TJ permeability assay using surface biotinylation technique was performed according to the method developed by Chen et al. (1997). 50 μl of 10 mg/ml EZ-Link™ Sulfo-NHS-LC-Biotin (Pierce Chemical Co.) in PBS containing 1 mM CaCl2 was injected into the dermis on the back of the Cln1+/+ and Cln1−/− newborns. After 30-min incubation, the skin was taken out and frozen in liquid nitrogen. About 5-μm-thick frozen sections were fixed in 95% ethanol at 4°C for 30 min and then in 100% acetone at room temperature for 1 min. The sections were soaked in blocking solution for 15 min, incubated with antioccludin mAb for 30 min, washed three times with blocking solution, then incubated with a mixture of FITC anti–rat IgG pAb (Jackson ImmunoResearch Laboratories) and Streptavidin Texas red (Oncogene Research Products) for 30 min.
Isolation of cornified CEs
To isolate cornified CEs, the skin was removed from the back of newborn mice, homogenized in SDS-PAGE sample buffer, and then boiled for 15 min, mainly according to a method developed previously (Hohl et al., 1991).
We thank Drs. Y. Miyachi (Kyoto University), H. Uchiwa (Kanebo, Ltd.), H. Yoshida (Kyoto University), M. Amagai (Keio University, Tokyo, Japan), and W.W. Franke (German Cancer Research Center, Heidelberg, Germany) for valuable discussions. We also thank Ms.
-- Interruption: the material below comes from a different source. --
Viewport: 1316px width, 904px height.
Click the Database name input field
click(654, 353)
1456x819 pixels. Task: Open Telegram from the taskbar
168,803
K. Yoshida, K. Hirao-Minakuchi, C. Matsui, and C. Fujiwara for their excellent technical assistance.
This study was supported in part by a Grant-in-Aid for Cancer Research and a Grant-in-Aid for Scientific Research (A) from the Ministry of Education, Science and Culture of Japan to S. Tsukita, and by Japan Society for the Promotion of Science Research for the Future Program to M. Furuse.
Note added in proof. Recently, Drs. I. Moll, W.W. Franke, and their colleagues also reported the occurence of continuous TJs in the human epidermis (Brandner, J.M., S. Keif, C. Grund, M. Randl, P. Houdek, C. Kuhn, E. Tsouchler, W.W. Franke, and I. Moll. Organization and formation of the tight junction-system in human epidermis and cultured keratinocytes. Eur. J. Cell Biol. In press).
Abbreviations used in this paper: CE, cell envelope; ES, embryonic stem; mAb, monoclonal antibody; pAb, polyclonal antibody; RT, reverse transcription; TJ, tight junction; TEWL, transepidermal water loss.